# P-Trap in Attic



## Uncle Bob (Oct 9, 2012)

Mech installer cuts sanitary vent in attic and installs a sanitary tee and p-trap to run his HVAC condensate line into.

How do you handle this?  Code section to back your decision please?

Uncle Bob


----------



## globe trekker (Oct 9, 2012)

Welcome back Uncle Bob!

How will the trap be protected from freezing (RE: Section P3201.2

from the 2006 IRC)?

.


----------



## globe trekker (Oct 9, 2012)

Oooooops!   That should have been P3201.3!

.


----------



## Gregg Harris (Oct 9, 2012)

Uncle Bob said:
			
		

> Mech installer cuts sanitary vent in attic and installs a sanitary tee and p-trap to run his HVAC condensate line into.How do you handle this?  Code section to back your decision please?
> 
> Uncle Bob


Start with IPC 314.2.1 Condensate Disposal. Then 1002.4 Trap Seals, will a primer be required, and 801.2 Protection from back-flow, flooding, freezing, etc.


----------



## globe trekker (Oct 9, 2012)

Also, see Section P3101.3 in the 2006 IRC.

*P3101.3 Use limitations.*

The plumbing vent system shall not be used for purposes other than

the venting of the plumbing system.

.


----------



## mtlogcabin (Oct 9, 2012)

307.2.1 Condensate disposal.

Condensate from all cooling coils and evaporators shall be conveyed from the drain pan outlet to an approved place of disposal.

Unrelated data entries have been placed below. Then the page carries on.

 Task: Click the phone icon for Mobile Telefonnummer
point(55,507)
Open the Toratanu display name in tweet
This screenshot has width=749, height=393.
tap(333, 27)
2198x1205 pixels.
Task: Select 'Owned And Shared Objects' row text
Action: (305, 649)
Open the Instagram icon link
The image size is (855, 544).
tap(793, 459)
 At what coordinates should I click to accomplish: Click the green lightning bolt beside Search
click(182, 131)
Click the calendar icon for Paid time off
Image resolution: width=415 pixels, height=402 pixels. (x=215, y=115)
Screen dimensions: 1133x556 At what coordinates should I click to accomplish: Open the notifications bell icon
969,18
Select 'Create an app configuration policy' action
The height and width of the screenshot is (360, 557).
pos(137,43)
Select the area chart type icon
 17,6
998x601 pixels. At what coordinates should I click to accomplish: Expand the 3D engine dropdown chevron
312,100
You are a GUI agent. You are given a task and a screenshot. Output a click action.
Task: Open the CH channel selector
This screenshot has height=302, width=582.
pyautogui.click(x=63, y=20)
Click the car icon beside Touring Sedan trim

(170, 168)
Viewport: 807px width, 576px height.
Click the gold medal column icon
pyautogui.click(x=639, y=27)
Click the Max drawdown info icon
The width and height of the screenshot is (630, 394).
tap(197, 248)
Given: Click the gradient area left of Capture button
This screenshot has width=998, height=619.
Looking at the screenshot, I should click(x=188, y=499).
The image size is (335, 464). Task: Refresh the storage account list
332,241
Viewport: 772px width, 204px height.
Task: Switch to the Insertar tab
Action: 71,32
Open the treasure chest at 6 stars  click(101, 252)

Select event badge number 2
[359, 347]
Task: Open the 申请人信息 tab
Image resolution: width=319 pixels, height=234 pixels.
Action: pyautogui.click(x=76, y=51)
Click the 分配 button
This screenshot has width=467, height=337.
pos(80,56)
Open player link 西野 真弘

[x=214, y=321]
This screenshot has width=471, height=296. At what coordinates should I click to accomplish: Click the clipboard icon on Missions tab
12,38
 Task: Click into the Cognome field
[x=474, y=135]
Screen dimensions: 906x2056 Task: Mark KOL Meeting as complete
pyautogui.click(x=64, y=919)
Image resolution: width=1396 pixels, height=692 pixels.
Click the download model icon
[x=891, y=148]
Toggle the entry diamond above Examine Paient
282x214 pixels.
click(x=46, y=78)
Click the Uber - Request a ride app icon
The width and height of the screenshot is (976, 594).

The AHJ is the one who approves the place of disposal. Some jurisdictions do not allow condensate to discharge into the sanitary sewer because the condensate will overload the treatment plants.


----------



## Francis Vineyard (Oct 9, 2012)

Uncle Bob said:
			
		

> Code section to back your decision please?Uncle Bob


*P2601.1 Scope. *The provisions of this chapter shall govern the installation of plumbing not specifically covered in other chapters applicable to plumbing systems. The installation of plumbing, _appliances, equipment _and systems not addressed by this code shall comply with the applicable provisions of the _International Plumbing Code_.

*P2706.1 General. *Every waste receptor shall be of an _approved _type. Plumbing fixtures or other receptors receiving the discharge of indirect waste pipes shall be shaped and have a capacity to prevent splashing or flooding and shall be _readily accessible _for inspection and cleaning. ... Ready access shall be provided to waste receptors.

It's a stretch but helps defines readily accessible;

*IPC 202 READY ACCESS. *That which enables a fixture, appliance or equipment to be directly reached without requiring the removal or movement of any panel, door or similar obstruction and without the use of a portable ladder, step stool or similar device.

There may be something to the effect of floor surfaces for drains hidden in the code.

Francis


----------



## ICE (Oct 9, 2012)

Welcome to the forum Mr. Bob,

Have you considered becoming a sawhorse?


----------



## Uncle Bob (Oct 9, 2012)

Thanks Ya'll   

Also, M 14ll.3  "Approved" (by the building official) location.

Oiling the brain; thanks for the help,

Uncle Bob


----------



## Uncle Bob (Oct 9, 2012)

ICE,

I mailed a donation yesterday as Durant


----------



## David Henderson (Oct 9, 2012)

Uncle Bob welcome back good to have you here.


----------



## pwood (Oct 9, 2012)

ub,

 good to see u be back. still in ok and a kevin durant fan? He is good!


----------



## Builder Bob (Oct 10, 2012)

Uncle, I am glad to see you back

Your nephew,

Builder


----------



## jar546 (Oct 10, 2012)

globe trekker said:
			
		

> Also, see Section P3101.3 in the 2006 IRC.*P3101.3 Use limitations.*
> 
> The plumbing vent system shall not be used for purposes other than
> 
> ...


This is a great thread.  This is the one thing that really intrigues me because we now just turned the originally designed  dry vent into a wet vent and that could change everything below if we can't see inside the walls.


----------



## Uncle Bob (Oct 10, 2012)

Thanks Ya'll,

It's good to be back in harness; and back with friends.  Thanks for the help.

Uncle Bob


----------



## Code Neophyte (Oct 10, 2012)

Good to "see" you again, UB!!


----------